Given request 1 ->
Answer these questions using the Country Club excerpt, one answer per line:
(a) Who designed the Buck House?
(b) In what year was the Meth Lab installation shown at Art Basel Miami?
(c) For which museum was the large outdoor mural project with Shepard Fairey produced?
Given request 2 ->
List every artist who, according to the Country Club excerpt, has had a project at the Buck House so far, from the inaugural project through the current show.
***** Selected excerpt *****
It’s been a very exciting past 12 months. Country Club | Los Angeles moved into the modernist landmark Buck House designed by RM Schindler. We use this space as a private project model where I produce art projects as well as performative projects, screenings, etc. Its been very well received as we sort of developed a new, more experimental model for a gallery project. Our inaugural project in the Buck House was last fall with a survey of works by the modernist graphic artist Charley Harper, followed by amazing projects with Tiffany Foundation Award recipient Beth Campbell, James Krone, Fritz Chesnut, and our current show with celebrated LA-based multimedia artist Kori Newkirk. In between these projects we hosted and produced many parties, events, screenings — more info about all of this can be found on our website. Coming up this fall, we have an amazing project in September with Jonah Freeman and Justin Lowe, infamous for their recreations of elicit spaces such as meth labs, drug dens, etc. They will be transforming the Buck House within this vernacular which will be a progression from their past projects at Deitch Projects in NYC in 2009 and their Meth Lab installation at Art Basel Miami in 2008. Following that will be a project, a survey of the seminal historical paintings, with one of the most important artistic and political figures in recent LA history, and a huge influence on many artists such as Shepard Fairey, Robbie Conal. Robbie became well known during the 1980s for plastering political posters all over LA, made from paintings he created in his studio. These are many of the paintings we’ll be showing. He is also included in an upcoming show at LA MOCA this fall.

Country Club Projects-Cincinnati

Country Club | Cincinnati has produced a ton of great projects over the past year as well with acclaimed artists Aaron Morse, Gary Lee Boas, and a fantastic summer group show that just ended with a lot of talented artists including Dan Attoe, Karl Haendel, Adam McEwen, EV Day, Clare Rojas, Hank Willis Thomas, and many others. W also produced a large outdoor mural project with Shepard Fairey for the Miami Art Museum at Art Basel Miami Beach this past December, and some outdoor murals with the Contemporary Arts Center Cincinnati [where Beautiful Losers originated] that Shepard produced concurrent with his retrospective on Supply and Demand, view at the CAC. Later this fall, we’ve got a great project lined up with Steve Powers for the Cincinnati space as well.
***** Entries supplied *****
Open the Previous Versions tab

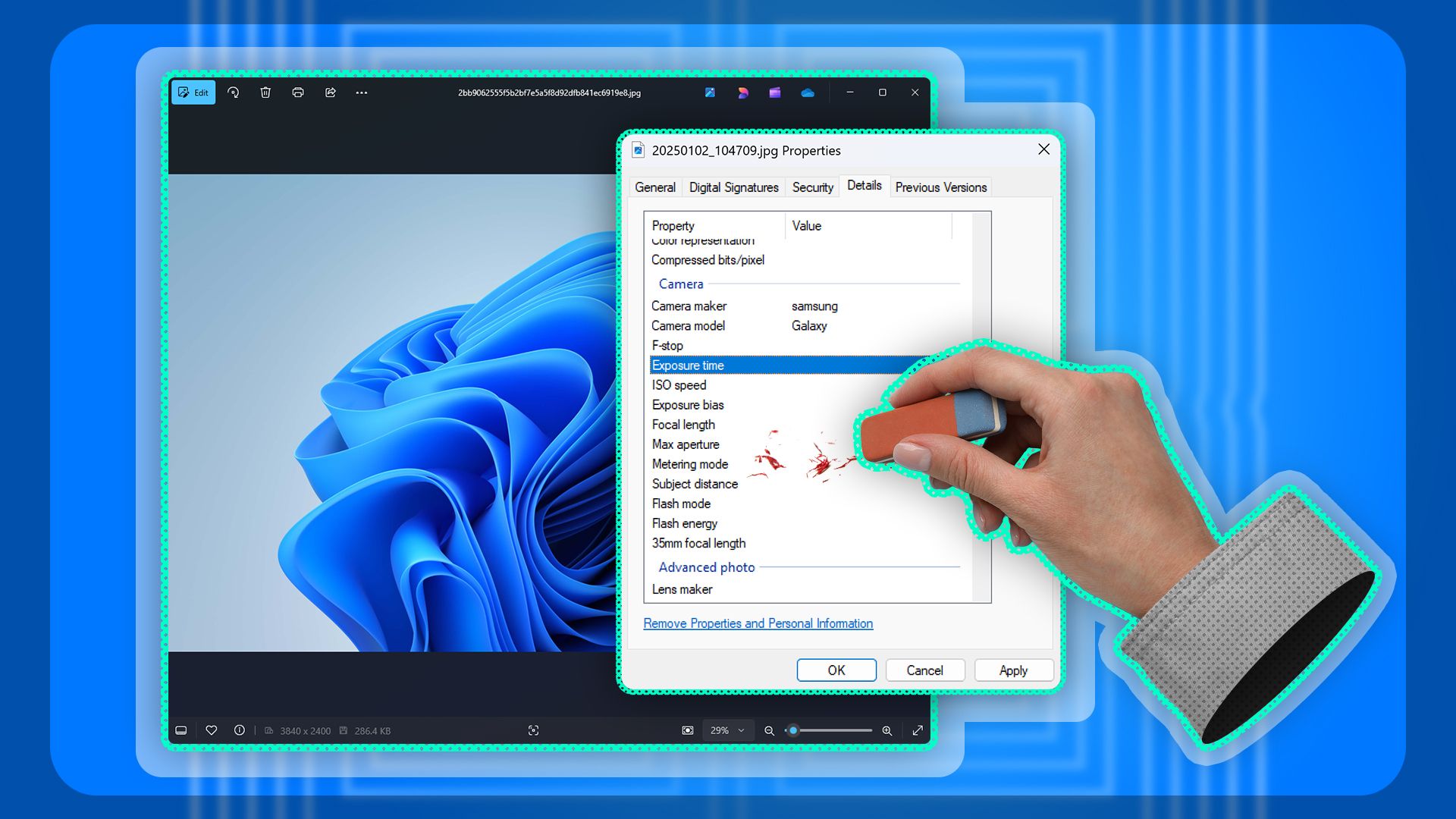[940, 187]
*****
***** Entries supplied *****
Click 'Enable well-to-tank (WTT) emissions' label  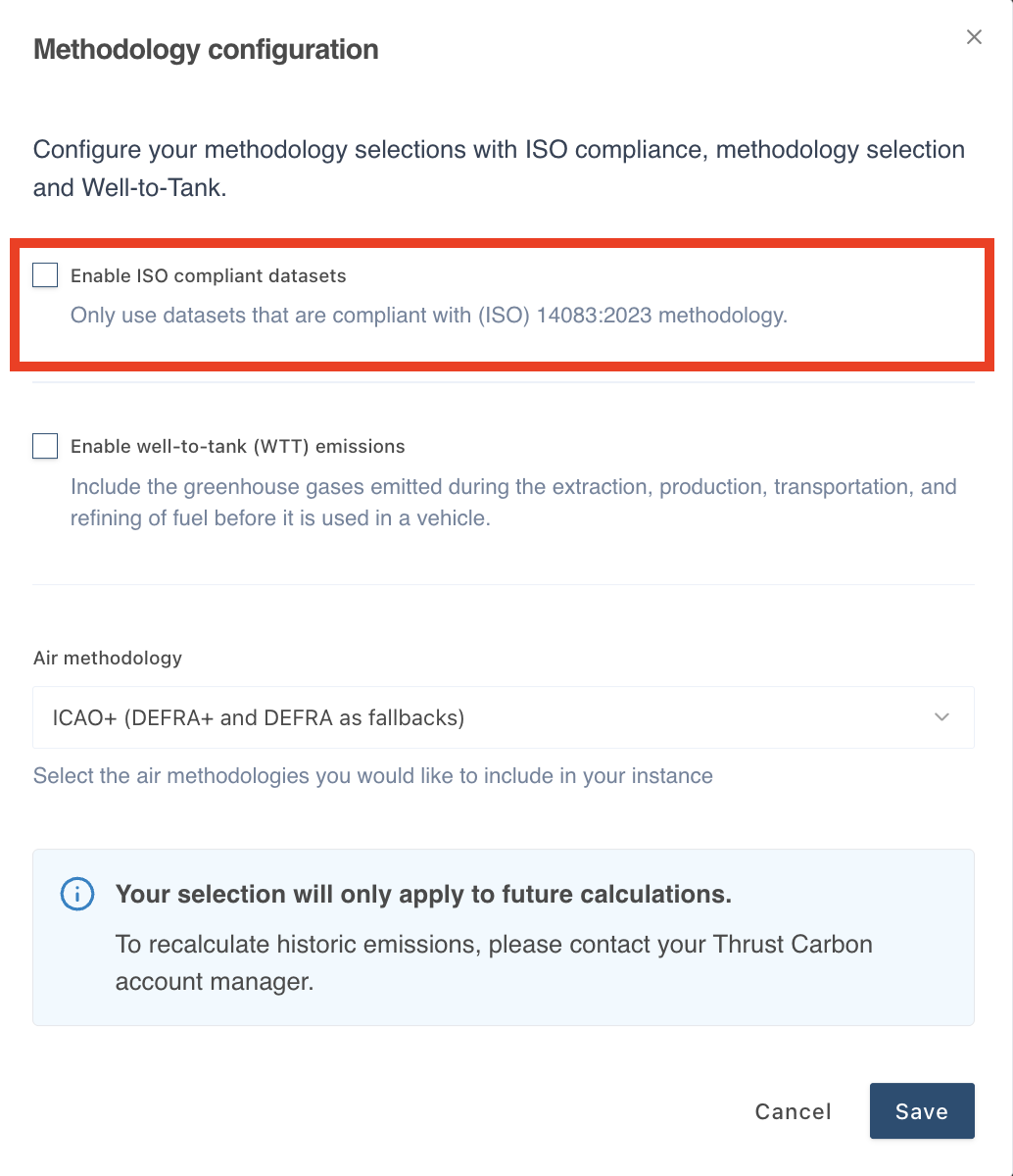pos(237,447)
*****
Output 1 ->
(a) RM Schindler
(b) 2008
(c) The Miami Art Museum

Output 2 ->
Charley Harper, Beth Campbell, James Krone, Fritz Chesnut, Kori Newkirk